That_Violinist_18 t1_j88ilse wrote

I keep hearing this argument, but I also keep hearing that models are hitting 60%+ of peak throughput for GPUs when optimizations like FlashAttention and other things are considered.

So how much room is there for alternative architectures when the current hardware only leaves at most 40% of its peak performance on the table?

4

currentscurrents t1_j8agutn wrote

GPU manufacturers are aware of the memory bandwidth limitation, so they don't put in more tensor cores than they would be able to feed with the available memory bandwidth.

>Moving away from transistors, the A100 has 6,912 FP32 CUDA cores, 3,456 FP64 CUDA cores and 422 Tensor cores. Compare that to the V100, which has 5,120 CUDA cores and 640 Tensor cores, and you can see just how much of an impact the new process has had in allowing NVIDIA to squeeze more components into a chip that’s only marginally larger than the one it replaces.

Notice that the A100 actually has less tensor cores than the V100. The tensor cores got faster, but they're still memory bottlenecked, so there's no advantage to having more of them.

3

That_Violinist_18 t1_j8ed3j9 wrote

So should we expect much higher peak throughput numbers from more specialized hardware?

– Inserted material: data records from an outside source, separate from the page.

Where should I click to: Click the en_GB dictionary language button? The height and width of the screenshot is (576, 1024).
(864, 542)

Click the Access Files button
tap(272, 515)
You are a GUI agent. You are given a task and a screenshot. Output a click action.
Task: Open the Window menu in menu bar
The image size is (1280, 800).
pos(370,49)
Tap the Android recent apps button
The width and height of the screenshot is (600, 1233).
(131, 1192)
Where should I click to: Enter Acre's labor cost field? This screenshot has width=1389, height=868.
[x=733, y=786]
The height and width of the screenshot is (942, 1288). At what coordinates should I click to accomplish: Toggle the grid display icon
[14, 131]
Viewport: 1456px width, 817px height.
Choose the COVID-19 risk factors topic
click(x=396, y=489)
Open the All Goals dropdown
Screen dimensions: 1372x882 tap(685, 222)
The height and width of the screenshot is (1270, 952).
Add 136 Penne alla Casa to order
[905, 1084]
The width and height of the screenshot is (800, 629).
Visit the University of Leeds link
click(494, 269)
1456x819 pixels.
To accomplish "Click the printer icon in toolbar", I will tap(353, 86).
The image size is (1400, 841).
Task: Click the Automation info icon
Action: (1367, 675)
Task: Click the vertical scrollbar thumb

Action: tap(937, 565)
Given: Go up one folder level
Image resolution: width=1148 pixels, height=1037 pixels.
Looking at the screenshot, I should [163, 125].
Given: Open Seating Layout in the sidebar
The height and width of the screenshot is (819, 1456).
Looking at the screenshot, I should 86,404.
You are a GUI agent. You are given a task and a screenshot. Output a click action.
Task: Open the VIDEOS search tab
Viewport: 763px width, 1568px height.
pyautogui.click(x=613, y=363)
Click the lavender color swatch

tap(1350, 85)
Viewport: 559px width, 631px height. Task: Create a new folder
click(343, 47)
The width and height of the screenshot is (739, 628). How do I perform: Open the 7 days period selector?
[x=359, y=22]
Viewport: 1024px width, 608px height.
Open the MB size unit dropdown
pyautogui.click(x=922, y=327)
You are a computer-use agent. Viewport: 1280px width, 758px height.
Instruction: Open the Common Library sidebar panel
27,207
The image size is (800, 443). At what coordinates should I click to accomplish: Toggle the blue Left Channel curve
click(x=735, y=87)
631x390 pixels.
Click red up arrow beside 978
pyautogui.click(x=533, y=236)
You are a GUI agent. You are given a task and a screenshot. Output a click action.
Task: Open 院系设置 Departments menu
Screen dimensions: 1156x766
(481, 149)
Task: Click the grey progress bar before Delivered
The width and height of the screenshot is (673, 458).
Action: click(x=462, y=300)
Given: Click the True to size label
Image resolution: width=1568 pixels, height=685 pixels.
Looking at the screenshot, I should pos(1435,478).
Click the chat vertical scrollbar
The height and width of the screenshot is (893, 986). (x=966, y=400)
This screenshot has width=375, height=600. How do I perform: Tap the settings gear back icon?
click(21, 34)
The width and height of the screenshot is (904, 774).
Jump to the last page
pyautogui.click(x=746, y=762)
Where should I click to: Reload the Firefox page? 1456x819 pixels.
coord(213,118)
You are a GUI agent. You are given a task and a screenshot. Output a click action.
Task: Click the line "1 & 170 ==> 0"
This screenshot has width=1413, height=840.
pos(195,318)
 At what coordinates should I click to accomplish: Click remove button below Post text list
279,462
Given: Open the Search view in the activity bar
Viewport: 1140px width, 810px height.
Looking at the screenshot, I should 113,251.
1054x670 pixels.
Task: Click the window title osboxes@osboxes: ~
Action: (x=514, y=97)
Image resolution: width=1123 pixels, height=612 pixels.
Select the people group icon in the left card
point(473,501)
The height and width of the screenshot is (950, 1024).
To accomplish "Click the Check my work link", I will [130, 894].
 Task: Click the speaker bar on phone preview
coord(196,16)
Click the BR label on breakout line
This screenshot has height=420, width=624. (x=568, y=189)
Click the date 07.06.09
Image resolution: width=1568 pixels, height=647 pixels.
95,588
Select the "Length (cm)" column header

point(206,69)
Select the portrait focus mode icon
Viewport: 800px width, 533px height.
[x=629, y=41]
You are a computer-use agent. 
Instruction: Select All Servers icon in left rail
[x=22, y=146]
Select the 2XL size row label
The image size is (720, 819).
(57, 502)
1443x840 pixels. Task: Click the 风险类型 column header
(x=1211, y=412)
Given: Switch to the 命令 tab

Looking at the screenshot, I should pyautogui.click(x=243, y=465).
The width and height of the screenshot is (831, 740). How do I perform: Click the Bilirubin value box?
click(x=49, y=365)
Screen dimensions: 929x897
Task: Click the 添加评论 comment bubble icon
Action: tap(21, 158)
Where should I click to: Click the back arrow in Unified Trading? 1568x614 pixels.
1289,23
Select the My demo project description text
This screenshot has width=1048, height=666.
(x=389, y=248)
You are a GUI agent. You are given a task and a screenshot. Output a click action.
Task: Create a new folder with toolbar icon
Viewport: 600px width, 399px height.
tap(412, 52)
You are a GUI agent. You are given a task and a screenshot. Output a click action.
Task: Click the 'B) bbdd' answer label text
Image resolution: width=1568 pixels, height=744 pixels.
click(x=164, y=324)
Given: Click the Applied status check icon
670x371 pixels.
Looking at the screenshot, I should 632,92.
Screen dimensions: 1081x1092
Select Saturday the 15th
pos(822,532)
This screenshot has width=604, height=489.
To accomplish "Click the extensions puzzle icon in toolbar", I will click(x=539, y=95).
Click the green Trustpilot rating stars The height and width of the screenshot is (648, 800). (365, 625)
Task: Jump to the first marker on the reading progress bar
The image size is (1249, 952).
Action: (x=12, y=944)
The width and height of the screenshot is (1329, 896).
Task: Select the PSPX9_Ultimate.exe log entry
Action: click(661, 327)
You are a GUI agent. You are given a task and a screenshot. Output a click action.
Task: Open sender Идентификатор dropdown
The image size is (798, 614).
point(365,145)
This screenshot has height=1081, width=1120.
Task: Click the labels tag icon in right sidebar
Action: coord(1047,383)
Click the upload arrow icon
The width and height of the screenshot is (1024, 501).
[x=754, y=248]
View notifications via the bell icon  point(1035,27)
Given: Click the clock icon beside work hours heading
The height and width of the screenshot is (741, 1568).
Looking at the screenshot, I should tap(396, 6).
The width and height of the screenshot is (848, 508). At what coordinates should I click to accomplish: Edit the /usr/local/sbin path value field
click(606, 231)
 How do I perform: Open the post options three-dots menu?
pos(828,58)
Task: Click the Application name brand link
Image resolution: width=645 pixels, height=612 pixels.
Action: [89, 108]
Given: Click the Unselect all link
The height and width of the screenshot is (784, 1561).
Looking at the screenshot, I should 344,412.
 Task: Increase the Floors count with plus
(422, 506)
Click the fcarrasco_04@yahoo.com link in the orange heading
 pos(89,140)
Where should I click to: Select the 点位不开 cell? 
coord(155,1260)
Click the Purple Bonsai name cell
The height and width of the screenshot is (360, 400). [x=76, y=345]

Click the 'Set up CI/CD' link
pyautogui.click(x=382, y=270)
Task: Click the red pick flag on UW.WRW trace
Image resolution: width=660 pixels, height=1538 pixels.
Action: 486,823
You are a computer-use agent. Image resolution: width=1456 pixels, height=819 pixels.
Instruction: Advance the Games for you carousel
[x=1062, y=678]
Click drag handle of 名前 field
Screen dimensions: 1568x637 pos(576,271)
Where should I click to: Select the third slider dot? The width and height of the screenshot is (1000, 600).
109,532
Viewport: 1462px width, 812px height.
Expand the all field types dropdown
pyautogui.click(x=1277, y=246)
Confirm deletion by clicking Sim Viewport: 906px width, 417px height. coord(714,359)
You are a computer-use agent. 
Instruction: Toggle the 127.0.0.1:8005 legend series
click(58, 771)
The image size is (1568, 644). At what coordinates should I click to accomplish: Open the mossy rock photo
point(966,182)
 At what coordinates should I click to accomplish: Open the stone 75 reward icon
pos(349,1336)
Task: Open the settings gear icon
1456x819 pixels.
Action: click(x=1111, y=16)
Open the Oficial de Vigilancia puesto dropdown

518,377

I have yet to hear of any startups in the ML hardware space advertising this.

1

currentscurrents t1_j8em94v wrote

Samsung's working on in-memory processing. This is still digital logic and Von Neumann, but by putting a bunch of tiny processors inside the memory chip, each has their own memory bus they can access in parallel.

Most research on non-Von-Neumann architectures is focused on SNNs. Both startups and big tech are working on analog SNN chips. So far these are proof of concept; they work and achieve extremely low power usage, but they're not at a big enough scale to compete with GPUs.

1